=== Excerpted data ===

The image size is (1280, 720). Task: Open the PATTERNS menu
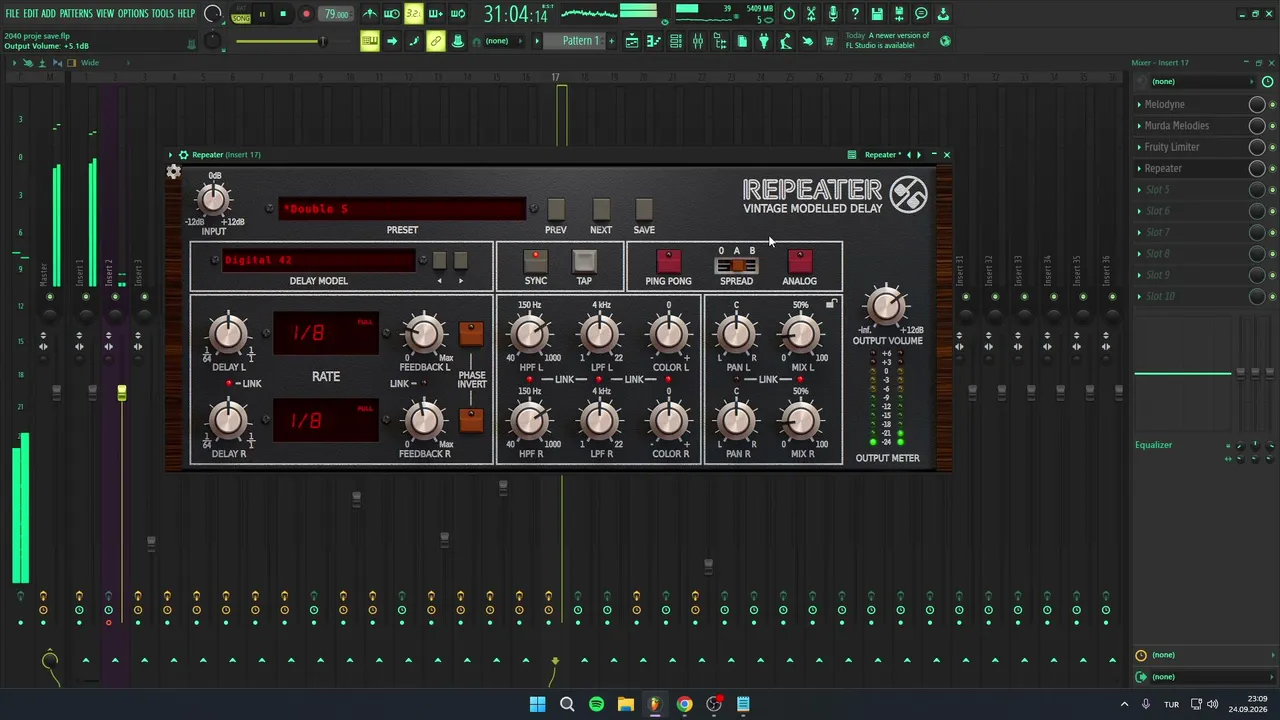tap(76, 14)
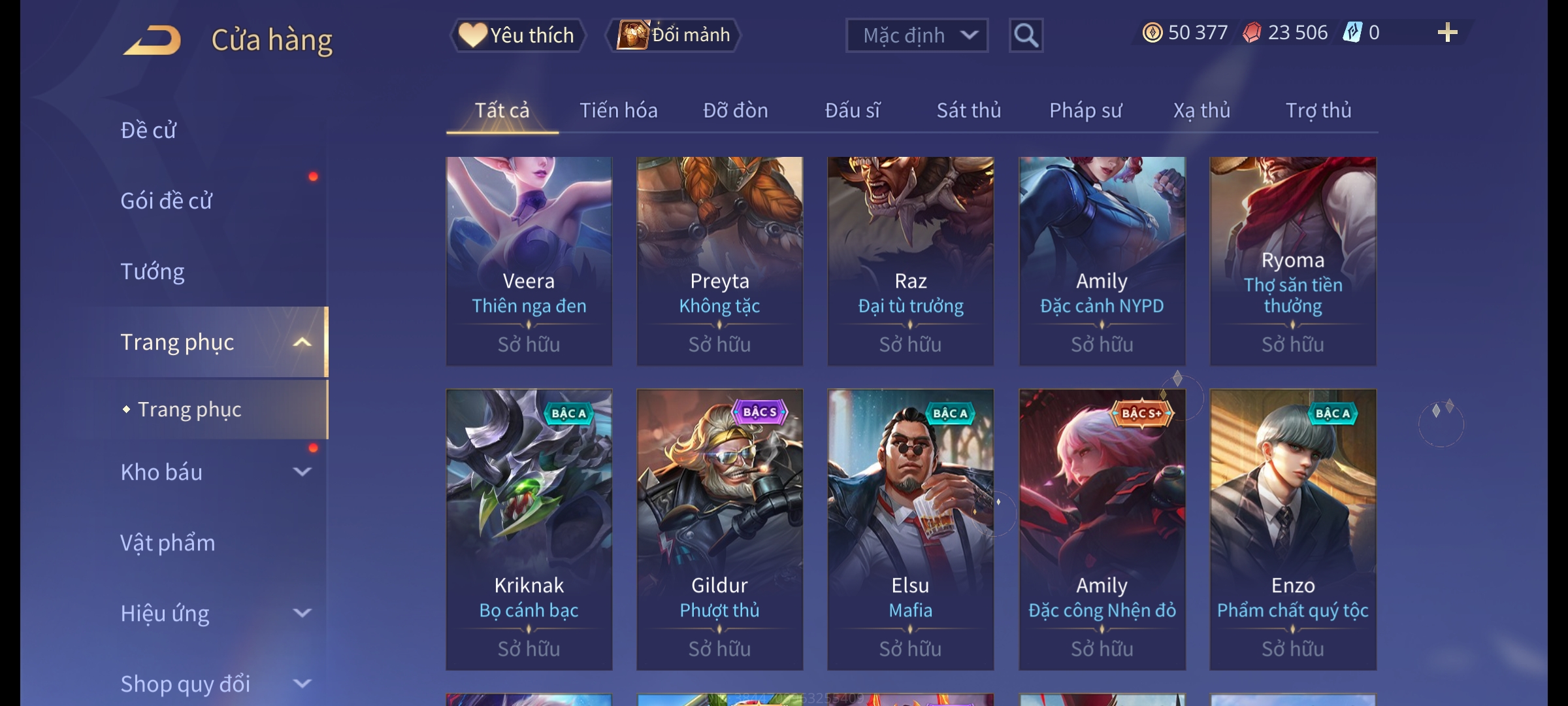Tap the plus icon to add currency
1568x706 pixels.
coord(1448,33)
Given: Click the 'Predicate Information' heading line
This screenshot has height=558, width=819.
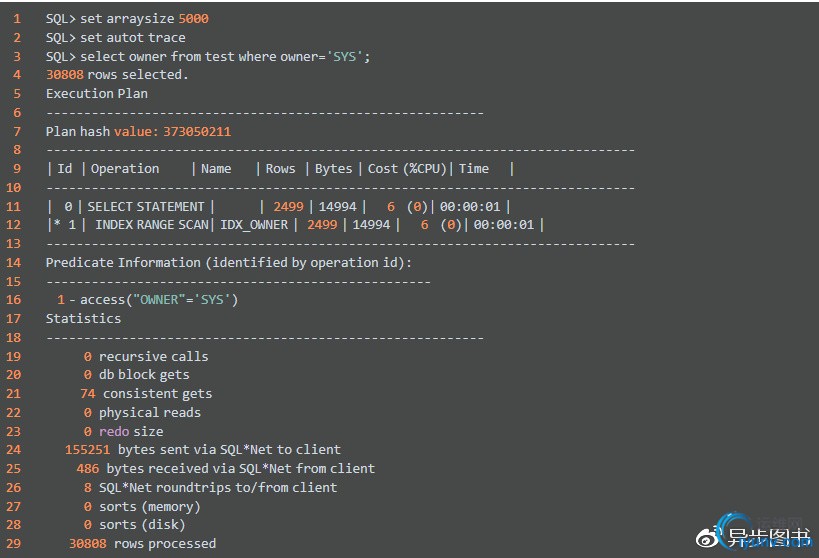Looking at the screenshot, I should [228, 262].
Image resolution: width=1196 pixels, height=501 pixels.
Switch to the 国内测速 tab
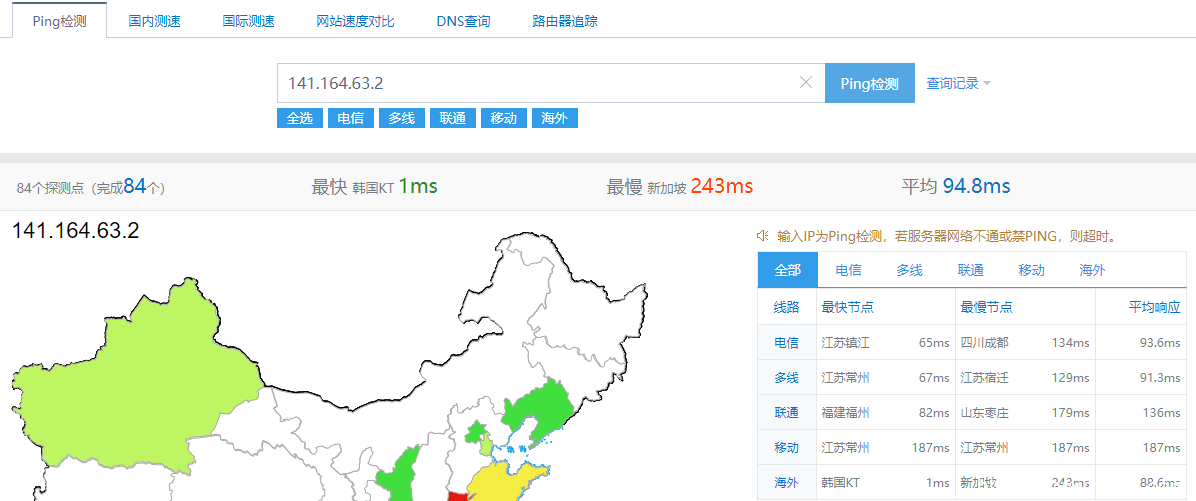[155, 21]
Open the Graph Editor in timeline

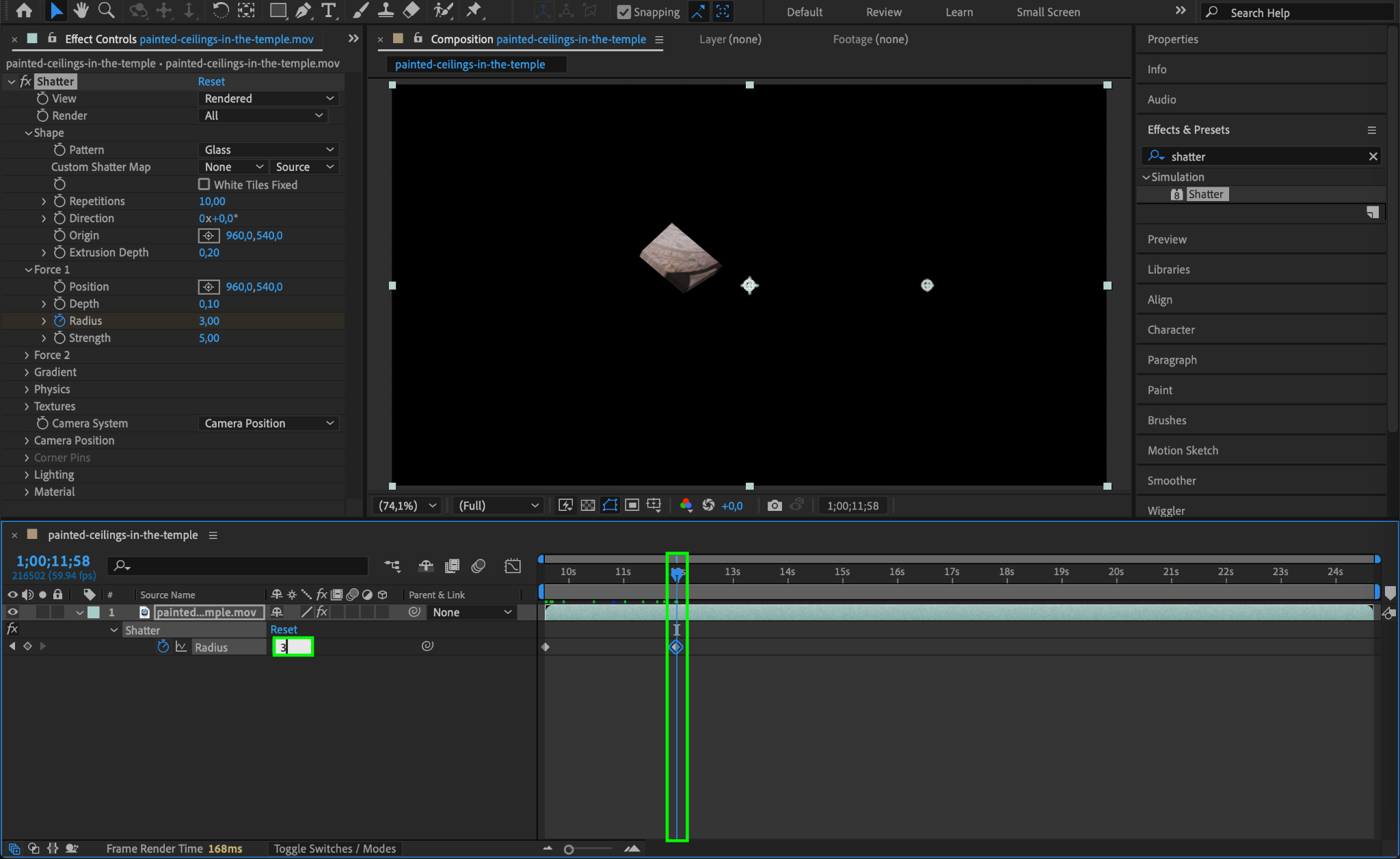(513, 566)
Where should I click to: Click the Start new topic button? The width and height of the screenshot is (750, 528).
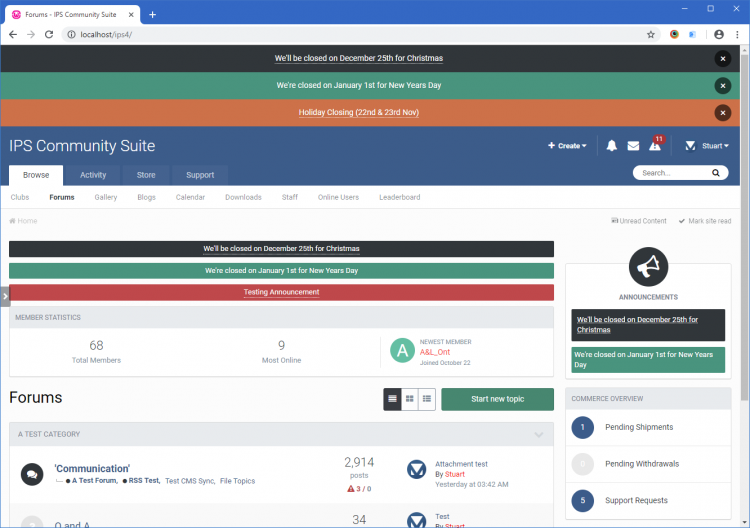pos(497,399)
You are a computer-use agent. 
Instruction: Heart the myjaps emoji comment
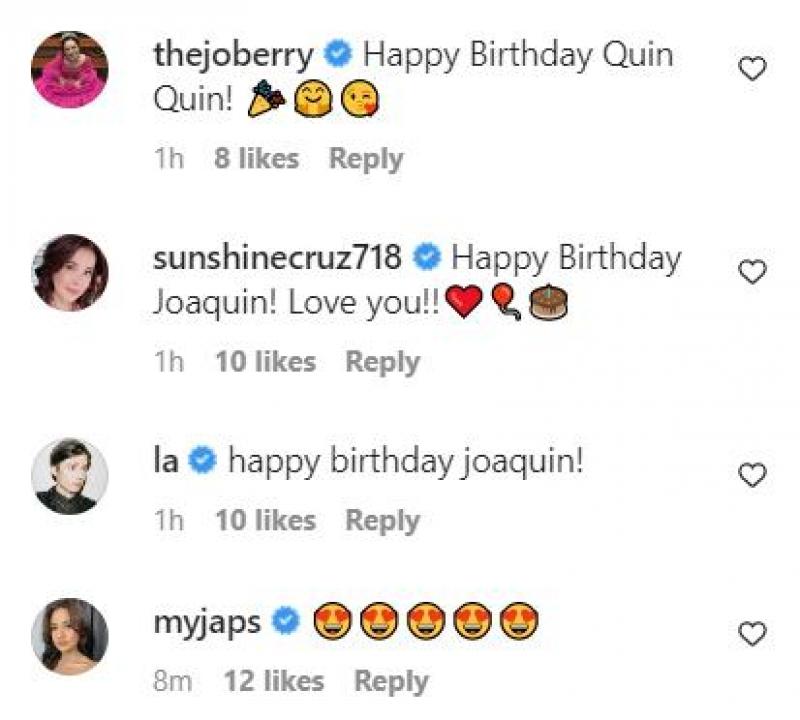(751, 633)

===

**Set exercise:** Put every line of the items above into a Markdown table with the columns Row and Text. Number each row, skip blank lines, and leave the pictures out.

**In response:**
| Row | Text |
|---|---|
| 1 | The image size is (1280, 720). Task: Open the PATTERNS menu |
| 2 | tap(76, 14) |
| 3 | Tap the plus icon to add currency |
| 4 | 1568x706 pixels. |
| 5 | coord(1448,33) |
| 6 | Given: Click the 'Predicate Information' heading line |
| 7 | This screenshot has height=558, width=819. |
| 8 | Looking at the screenshot, I should [228, 262]. |
| 9 | Image resolution: width=1196 pixels, height=501 pixels. |
| 10 | Switch to the 国内测速 tab |
| 11 | [155, 21] |
| 12 | Open the Graph Editor in timeline |
| 13 | (513, 566) |
| 14 | Where should I click to: Click the Start new topic button? The width and height of the screenshot is (750, 528). |
| 15 | pos(497,399) |
| 16 | You are a computer-use agent.  |
| 17 | Instruction: Heart the myjaps emoji comment |
| 18 | (751, 633) |